# Win with @infinitywax



## WHIZZER (Oct 25, 2005)

This is an "instagram competition "- but also open to Forum members here - so add your name below to be counted in and make sure you visit infinity wax website and check out their range ( winners will be from either instagram or here )

:thumb:


----------



## sirGonGon (May 28, 2010)

Awesome, count me in. Thanks


----------



## Andyblue (Jun 20, 2017)

Wow, definitely count me in please :thumb:


----------



## Gafferinc (Jan 23, 2017)

Yes please - count me in too


----------



## nicks16v (Jan 7, 2009)

Can you count me in too please


----------



## blademansw (May 23, 2011)

Oooh, yes please


----------



## Kenan (Sep 7, 2015)

Can you count me in please

Sent from my Redmi Note 7 using Tapatalk


----------



## rabiesoflard (Aug 9, 2011)

Count me in please


----------



## Wade.K10 (Jan 3, 2019)

Yes, please!
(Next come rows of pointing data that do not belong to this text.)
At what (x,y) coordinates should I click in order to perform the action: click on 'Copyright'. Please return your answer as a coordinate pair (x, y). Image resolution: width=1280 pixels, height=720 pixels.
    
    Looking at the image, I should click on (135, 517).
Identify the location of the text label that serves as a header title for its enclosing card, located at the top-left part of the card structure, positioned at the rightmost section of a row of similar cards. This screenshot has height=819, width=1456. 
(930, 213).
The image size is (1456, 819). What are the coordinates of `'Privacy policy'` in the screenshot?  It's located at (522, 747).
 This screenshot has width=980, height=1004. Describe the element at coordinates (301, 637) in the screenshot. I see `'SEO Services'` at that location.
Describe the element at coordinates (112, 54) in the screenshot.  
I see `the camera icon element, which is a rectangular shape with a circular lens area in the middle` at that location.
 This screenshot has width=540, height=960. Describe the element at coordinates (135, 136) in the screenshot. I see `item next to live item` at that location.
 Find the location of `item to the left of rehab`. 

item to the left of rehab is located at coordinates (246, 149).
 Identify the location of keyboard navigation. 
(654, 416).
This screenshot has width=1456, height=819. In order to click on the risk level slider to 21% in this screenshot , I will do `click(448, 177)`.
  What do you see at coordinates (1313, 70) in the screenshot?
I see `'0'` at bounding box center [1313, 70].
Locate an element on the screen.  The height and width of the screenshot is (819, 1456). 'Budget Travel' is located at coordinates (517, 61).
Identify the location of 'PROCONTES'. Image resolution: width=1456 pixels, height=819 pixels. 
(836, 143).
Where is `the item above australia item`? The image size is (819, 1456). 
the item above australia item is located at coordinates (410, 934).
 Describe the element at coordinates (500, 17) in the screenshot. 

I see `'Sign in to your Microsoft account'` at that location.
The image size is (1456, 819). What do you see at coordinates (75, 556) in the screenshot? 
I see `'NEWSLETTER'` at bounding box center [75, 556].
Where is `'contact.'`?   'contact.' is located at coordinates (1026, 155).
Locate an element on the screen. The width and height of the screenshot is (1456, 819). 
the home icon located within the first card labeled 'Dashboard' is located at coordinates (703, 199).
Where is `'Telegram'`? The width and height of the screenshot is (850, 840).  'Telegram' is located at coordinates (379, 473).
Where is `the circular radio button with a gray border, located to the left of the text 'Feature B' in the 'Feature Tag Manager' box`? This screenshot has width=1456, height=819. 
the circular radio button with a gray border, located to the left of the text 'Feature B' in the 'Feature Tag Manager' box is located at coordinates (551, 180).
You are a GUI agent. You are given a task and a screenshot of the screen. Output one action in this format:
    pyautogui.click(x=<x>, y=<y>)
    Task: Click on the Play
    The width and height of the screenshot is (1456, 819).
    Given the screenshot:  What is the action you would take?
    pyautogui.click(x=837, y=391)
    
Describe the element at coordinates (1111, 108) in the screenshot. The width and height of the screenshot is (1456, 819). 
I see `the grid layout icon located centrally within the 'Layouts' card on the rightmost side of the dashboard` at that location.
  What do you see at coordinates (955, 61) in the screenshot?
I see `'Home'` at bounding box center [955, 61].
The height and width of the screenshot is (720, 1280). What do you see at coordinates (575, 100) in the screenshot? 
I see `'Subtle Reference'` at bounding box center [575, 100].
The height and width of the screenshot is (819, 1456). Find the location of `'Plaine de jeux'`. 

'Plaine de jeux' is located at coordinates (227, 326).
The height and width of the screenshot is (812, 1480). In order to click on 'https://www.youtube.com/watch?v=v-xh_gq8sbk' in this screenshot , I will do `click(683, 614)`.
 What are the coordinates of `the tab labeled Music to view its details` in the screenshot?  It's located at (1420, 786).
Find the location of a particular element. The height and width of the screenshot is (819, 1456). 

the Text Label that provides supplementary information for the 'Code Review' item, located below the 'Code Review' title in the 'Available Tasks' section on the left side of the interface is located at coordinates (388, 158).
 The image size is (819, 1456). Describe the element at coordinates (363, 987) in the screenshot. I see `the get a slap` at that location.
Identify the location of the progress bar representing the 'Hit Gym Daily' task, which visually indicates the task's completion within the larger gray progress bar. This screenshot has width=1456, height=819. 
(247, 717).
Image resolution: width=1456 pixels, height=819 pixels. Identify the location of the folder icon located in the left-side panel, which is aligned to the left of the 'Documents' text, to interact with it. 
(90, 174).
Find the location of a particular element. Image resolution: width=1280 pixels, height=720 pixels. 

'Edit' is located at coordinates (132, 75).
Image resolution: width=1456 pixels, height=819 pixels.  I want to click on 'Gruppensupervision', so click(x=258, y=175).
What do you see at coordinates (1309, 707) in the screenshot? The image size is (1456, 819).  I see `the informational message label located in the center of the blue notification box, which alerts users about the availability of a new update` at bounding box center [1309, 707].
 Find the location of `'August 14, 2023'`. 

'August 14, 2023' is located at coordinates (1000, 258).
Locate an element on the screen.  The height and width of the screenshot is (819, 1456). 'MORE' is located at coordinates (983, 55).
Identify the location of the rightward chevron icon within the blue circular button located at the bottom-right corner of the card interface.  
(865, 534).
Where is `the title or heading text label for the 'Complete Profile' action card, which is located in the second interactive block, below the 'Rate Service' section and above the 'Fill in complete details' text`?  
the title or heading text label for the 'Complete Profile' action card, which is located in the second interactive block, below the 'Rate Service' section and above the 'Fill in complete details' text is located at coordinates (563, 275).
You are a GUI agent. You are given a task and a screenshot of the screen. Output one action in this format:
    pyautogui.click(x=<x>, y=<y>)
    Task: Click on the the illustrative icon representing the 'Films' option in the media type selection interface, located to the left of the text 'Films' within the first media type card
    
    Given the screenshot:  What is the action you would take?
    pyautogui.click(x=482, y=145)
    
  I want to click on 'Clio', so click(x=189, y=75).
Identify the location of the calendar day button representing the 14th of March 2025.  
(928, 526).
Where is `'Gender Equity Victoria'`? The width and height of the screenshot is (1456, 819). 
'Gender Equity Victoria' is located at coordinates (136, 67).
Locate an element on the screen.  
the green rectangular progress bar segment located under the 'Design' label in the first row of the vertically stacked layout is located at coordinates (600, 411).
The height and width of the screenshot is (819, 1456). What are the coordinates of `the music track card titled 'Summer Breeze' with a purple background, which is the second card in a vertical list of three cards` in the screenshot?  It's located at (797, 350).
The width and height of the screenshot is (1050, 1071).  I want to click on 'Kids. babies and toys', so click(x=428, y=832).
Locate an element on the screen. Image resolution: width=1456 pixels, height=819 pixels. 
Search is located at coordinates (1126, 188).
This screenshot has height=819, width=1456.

Count me in :thumb:


----------



## alanr (Mar 11, 2012)

Me too please


----------



## bibby142 (Jun 3, 2016)

Count me in please.


----------



## deanmorris8889 (Jul 5, 2019)

and me


----------



## BoxsterBlue (Aug 30, 2019)

Count me in!


----------



## mokkaman (Feb 8, 2017)

Hi, Count me in as well.Cheers Andy


----------



## DLGWRX02 (Apr 6, 2010)

Would be rude not to, count me in please.


----------



## Sam6er (Apr 3, 2016)

Count me in too


----------



## Mil7zie (May 19, 2019)

Count me in please

Sent from my SM-G955F using Tapatalk


----------



## claymore (Aug 21, 2017)

A couple of new waxes which would be good to try on the new car when it arrives.


----------



## AudiPhil (Aug 11, 2018)

Yes please! Thanks


----------



## BaileyA3 (Jun 14, 2015)

Count me in please. Thanks


----------



## dholdi (Oct 1, 2008)

Count me in please. Thanks


----------



## Brian1612 (Apr 5, 2015)

Count me in! On another note for those who haven't tried rapid detailer, I'd recommend a bottle. Not the most hydrophobic but it's nice to use and really slick.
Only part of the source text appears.